I am Joseph Sambi, the host of this column. And this season’s theme is whether there should be more or less dose of traditional practices in our lives today! Of course as Africans we grew up hearing that tradition teaches us where our ancestors had come from and where we’re going. Apparently without tradition our lives wouldn’t be good and clean.
Hence since the day we were born we had been taught to embrace our parents’ traditions, religions, values, conventions, politics, and perceptions. Indeed we had no choice but to conform because our traditions do empower the whole village to raise one child.
Nonetheless, why this particular dialogue you may ask? Well, I’m obliged to mention that personally I also didn’t know that traditions can be updated where necessary until I studied and eventually worked abroad is when I discovered how other great nations on earth had reformed their traditions to make room for modern civilization. Yet that made me realise that we don’t do that in Africa. We don’t fix traditions in Africa. A tradition to us is sacred. A tradition controls people; people don’t control traditions! For argument’s sake, as a Niger/Congo family branch of the Bantu-speaking farmers in Southern Africa, traditions we have here had started in West Africa long before 3000 BC. I guess even I wouldn’t interfere or tamper with such traditions that appear to have a full grown life of their own. Under such conditions, therefore, it’s easier to conform and leave traditions alone than trying to change them in any way. Unfortunately our African traditions leave much room to be questioned because they are completely in contradiction with modern civilization. The moment we start talking about modernization, commercialization, and globalization in terms of development, our traditions go out of the window straight away! Either way we look at this argument, the fact still remains that some of our traditions need a quick fix because they are utterly outdated. After all, they were designed over five thousand years ago for farming and survival purposes.

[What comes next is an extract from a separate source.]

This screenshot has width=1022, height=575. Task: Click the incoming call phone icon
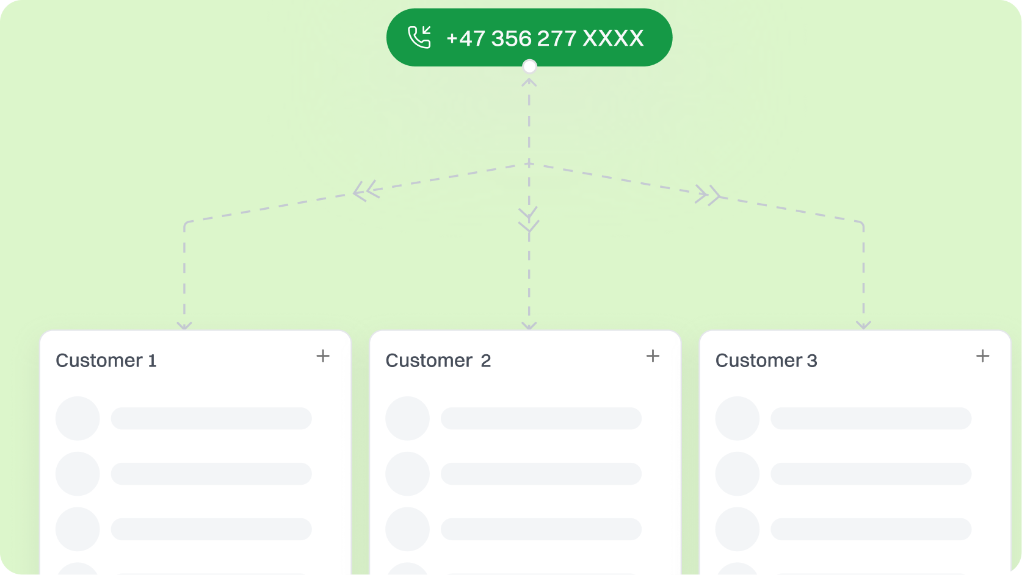[419, 37]
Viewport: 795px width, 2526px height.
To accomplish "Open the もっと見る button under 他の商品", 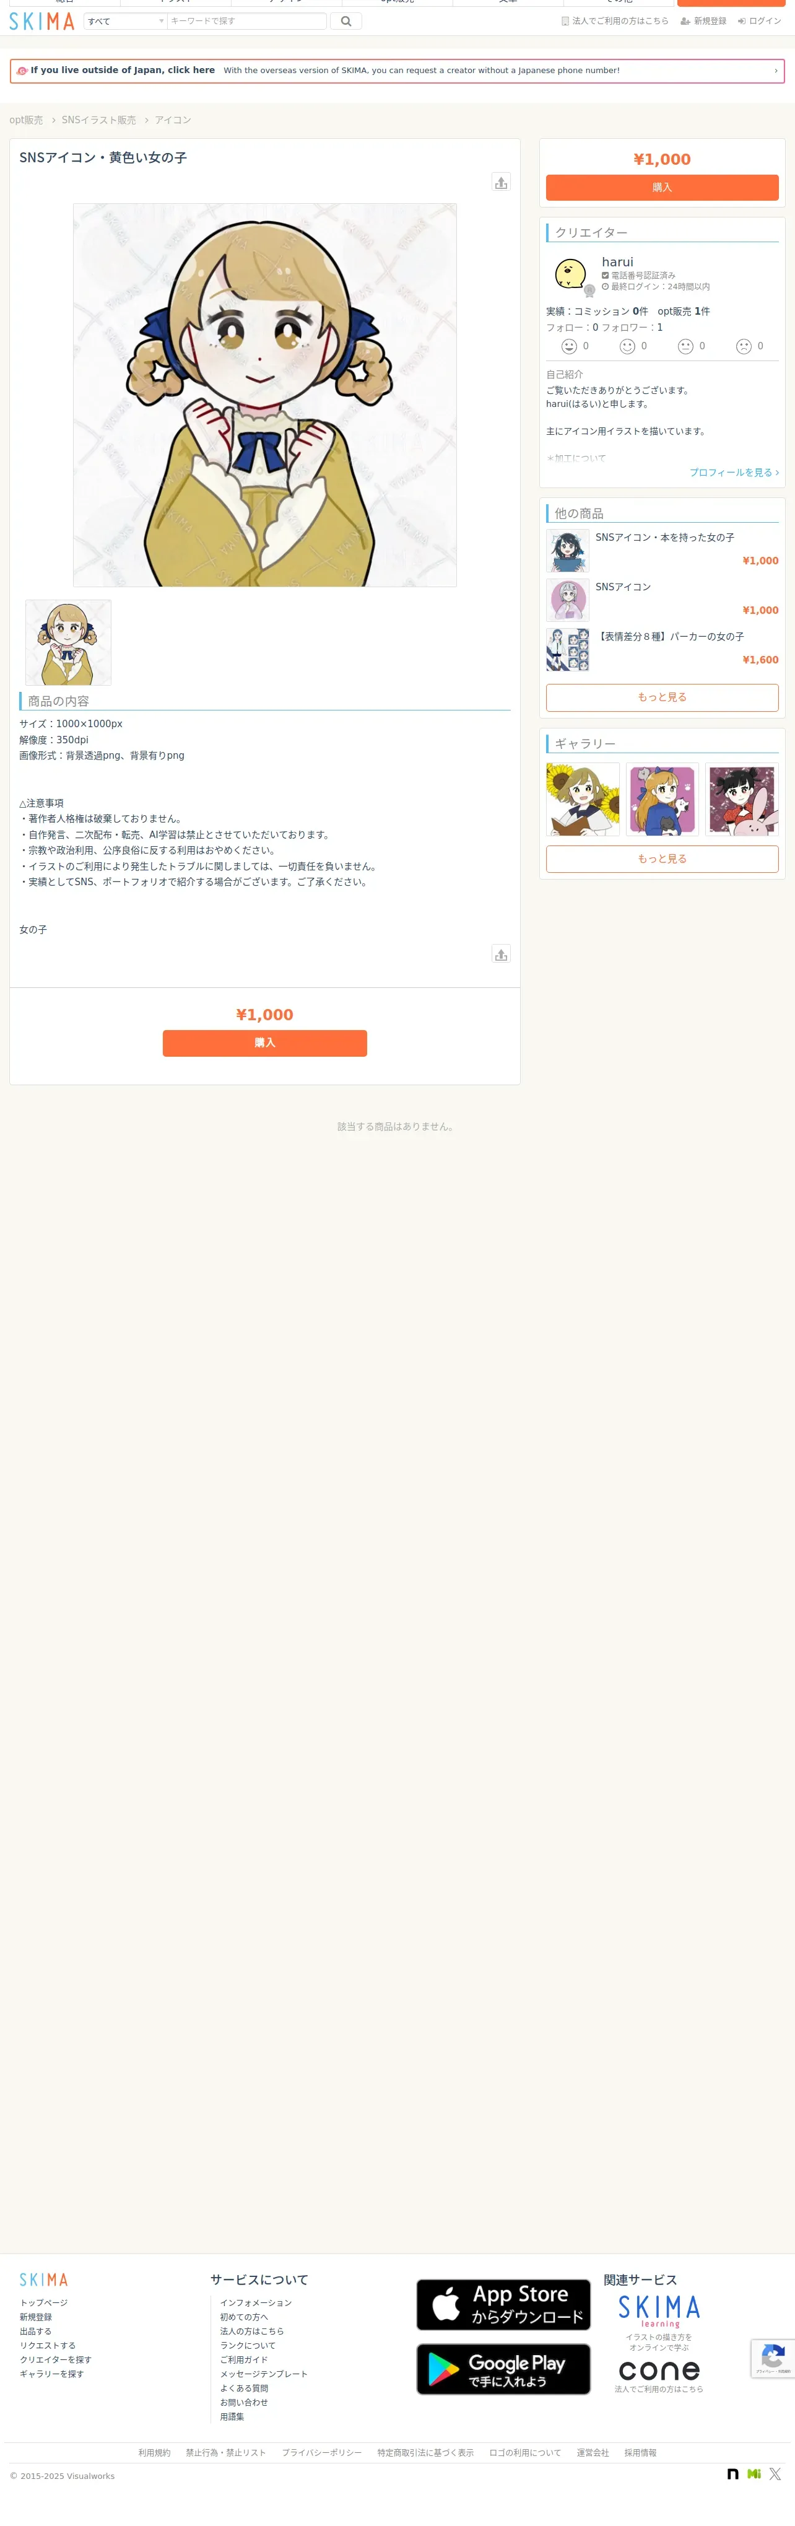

Those days polygamy was completely accepted and therefore normal for a man to marry multiple wives so as to grow sufficient crops, yet men in our society today are still allowed to marry as many women as they can afford due to our perpetual traditions. By the same token, it was also fitting for men to pay LOBOLA those days as a measure to strengthen marriages, but men today after paying LOBOLA do take it for granted that they have just bought a woman, hence enslaving her throughout her adult life. And it was absolutely normal those days for parents to speak local languages with their school-going-children at home because they weren’t educated, yet due to our traditions, it’s still highly inappropriate today for traditional parents, regardless of their unmatched level of education to speak English with their school-going-children at home or elsewhere!